Thoughts on dos cr/lf conversion

Wed Nov 11 06:22:08 GMT 1998

Here is a first pass at a design for a cr/lf conversion vfs module.
Comments appreciated!  I'm sure other people have thought longer about
this problem.

For each open file, store blocks of text separated by \n characters.  With
each text block, keep an offset into the unix file and a calculated offset
into the dos file (unix offset + number of blocks before this one).  These
offsets can be used for seeks.  Reads would iterate over the blocks and
writes would be broken up into \n separated blocks, cr/lf translation
written to disk and updating the block data structures.  Truncating a file
would be disposing of every block greater than the truncation point. 
Writing in place - a bit trickier. All this information would be generated
on demand with the file sizes being cached somewhere in a "hidden" file in
the directory as just listing an directory could cause every file to be
opened and completely read.  )-: 

The success of this method would hinge on how many optimisations can be
done as there is going to be a lot of mess for each file opened by samba. 
Off the top of my head, lazy updating of the text block data structures,
caching, fast searching for a particular file position, and storing/not
storing the actual text of each block in the data structure to trade off
speed vs memory.  I'm thinking of some sort of balanced tree or maybe a
hash table to find file positions quickly.

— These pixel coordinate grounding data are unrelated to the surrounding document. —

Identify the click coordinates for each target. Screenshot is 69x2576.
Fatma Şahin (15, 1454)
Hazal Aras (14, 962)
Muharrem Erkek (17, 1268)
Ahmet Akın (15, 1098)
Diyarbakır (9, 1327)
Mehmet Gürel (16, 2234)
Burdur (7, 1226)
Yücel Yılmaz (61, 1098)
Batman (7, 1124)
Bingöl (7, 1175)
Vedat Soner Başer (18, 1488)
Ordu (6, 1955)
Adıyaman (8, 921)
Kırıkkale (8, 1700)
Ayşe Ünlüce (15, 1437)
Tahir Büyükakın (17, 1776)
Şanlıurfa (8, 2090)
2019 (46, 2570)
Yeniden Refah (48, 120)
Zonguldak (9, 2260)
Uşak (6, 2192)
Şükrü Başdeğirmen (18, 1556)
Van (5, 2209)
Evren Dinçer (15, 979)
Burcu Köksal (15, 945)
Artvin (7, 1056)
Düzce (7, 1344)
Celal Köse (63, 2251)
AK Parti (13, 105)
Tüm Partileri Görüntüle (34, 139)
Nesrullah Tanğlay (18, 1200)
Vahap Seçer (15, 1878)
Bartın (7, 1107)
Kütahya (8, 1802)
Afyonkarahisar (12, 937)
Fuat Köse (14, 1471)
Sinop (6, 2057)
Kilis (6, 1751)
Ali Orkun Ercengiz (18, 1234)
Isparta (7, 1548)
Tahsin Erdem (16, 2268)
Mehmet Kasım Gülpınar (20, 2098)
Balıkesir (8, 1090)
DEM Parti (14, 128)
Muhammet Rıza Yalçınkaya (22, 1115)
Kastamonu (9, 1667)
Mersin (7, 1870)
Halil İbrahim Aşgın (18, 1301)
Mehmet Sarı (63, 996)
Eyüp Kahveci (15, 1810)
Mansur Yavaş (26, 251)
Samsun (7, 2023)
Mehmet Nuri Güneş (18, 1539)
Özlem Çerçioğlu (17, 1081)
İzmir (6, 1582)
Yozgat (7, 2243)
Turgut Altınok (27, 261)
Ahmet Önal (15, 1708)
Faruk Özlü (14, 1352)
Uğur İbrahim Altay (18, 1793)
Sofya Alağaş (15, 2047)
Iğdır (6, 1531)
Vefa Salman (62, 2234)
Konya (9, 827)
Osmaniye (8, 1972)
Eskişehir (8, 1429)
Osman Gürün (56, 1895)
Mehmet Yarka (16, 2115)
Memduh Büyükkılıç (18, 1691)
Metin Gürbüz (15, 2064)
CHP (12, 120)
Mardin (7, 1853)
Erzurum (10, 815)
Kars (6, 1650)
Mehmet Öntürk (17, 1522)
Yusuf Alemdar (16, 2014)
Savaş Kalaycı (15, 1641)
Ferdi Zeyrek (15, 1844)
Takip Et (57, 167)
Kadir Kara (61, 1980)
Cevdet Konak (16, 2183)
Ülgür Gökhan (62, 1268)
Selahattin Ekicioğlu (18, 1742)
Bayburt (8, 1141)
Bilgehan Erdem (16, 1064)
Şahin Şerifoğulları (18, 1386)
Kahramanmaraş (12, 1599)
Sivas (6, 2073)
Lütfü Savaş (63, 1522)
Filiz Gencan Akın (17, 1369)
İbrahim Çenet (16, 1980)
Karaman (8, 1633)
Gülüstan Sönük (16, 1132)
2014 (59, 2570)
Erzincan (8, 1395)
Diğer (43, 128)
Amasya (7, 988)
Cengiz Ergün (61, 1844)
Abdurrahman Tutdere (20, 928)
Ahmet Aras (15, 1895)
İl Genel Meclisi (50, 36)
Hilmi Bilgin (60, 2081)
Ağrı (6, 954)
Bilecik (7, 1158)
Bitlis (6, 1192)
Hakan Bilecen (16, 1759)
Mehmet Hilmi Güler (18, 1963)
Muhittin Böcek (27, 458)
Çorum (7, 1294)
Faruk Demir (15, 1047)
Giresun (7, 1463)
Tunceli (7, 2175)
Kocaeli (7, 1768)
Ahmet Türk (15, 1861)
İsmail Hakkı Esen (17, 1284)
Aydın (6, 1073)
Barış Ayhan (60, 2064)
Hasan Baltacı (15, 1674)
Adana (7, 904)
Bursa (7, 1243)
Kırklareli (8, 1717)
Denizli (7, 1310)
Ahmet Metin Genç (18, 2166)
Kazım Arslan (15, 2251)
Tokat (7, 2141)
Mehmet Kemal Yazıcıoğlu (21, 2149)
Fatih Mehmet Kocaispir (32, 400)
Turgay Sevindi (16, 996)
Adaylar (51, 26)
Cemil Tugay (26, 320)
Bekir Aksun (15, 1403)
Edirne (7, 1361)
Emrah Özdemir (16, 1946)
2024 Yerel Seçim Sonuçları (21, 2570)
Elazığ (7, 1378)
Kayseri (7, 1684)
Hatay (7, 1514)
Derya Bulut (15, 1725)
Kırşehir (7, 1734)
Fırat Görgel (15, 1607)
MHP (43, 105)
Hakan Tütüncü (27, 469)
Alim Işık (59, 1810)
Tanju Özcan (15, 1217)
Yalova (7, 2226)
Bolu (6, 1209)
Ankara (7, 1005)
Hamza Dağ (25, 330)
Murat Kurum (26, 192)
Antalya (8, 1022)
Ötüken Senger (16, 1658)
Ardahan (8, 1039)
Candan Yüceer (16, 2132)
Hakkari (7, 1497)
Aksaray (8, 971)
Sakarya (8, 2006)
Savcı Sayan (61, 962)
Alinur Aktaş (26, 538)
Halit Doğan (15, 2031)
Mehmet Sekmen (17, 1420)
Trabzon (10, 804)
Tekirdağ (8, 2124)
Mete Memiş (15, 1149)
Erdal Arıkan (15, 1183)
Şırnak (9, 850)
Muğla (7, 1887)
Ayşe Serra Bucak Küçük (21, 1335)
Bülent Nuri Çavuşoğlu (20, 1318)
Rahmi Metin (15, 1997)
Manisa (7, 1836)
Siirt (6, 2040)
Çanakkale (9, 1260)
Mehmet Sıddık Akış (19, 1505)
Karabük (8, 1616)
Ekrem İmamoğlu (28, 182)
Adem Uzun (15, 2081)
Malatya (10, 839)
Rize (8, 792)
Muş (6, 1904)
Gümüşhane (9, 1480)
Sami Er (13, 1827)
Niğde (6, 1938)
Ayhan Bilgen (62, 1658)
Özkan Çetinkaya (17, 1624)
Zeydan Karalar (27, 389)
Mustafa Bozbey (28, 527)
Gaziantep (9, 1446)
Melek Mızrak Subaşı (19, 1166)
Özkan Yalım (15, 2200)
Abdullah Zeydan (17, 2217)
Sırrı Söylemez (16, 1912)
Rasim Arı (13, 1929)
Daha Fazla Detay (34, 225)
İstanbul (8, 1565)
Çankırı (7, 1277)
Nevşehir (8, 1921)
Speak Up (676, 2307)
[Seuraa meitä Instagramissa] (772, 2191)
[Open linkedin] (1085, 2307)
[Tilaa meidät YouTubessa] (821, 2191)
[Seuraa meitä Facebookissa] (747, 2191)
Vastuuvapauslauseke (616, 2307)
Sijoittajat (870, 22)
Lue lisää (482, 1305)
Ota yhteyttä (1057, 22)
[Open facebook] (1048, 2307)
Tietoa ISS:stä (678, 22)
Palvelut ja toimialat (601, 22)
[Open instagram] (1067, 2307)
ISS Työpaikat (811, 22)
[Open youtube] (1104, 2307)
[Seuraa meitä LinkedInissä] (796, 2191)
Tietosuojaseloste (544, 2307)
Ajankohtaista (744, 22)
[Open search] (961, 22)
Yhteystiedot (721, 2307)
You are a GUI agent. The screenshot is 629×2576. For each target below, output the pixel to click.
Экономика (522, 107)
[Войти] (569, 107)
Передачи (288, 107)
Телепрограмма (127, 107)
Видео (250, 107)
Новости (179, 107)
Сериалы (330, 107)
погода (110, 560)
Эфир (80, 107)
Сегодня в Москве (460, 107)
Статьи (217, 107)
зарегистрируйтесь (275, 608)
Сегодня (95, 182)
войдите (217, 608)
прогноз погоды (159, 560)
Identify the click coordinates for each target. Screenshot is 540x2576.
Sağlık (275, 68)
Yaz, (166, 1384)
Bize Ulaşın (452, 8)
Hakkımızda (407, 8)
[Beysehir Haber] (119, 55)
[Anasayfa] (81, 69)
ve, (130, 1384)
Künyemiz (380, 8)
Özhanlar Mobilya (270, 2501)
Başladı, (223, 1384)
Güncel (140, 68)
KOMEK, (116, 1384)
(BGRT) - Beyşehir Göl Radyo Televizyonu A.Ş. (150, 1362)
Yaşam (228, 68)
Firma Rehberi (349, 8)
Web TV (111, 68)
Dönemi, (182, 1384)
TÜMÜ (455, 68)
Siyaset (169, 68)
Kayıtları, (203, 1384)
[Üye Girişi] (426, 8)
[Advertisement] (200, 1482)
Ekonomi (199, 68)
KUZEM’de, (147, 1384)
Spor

A question:  What is the best way to differentiate between executable
files and text files?  You could have a configurable list of filename
extensions to treat as text and/or a list of extensions to treat as
binary.  Perhaps some sort of algorithm like file(1) uses - just check the
first 32 bytes or so and see if they are ascii characters. 

I can't believe the number of "how to I convert cr/lf" messages on the
comp.protocols.smb newsgroup.  Must be a popular thing to try and do...

Tim.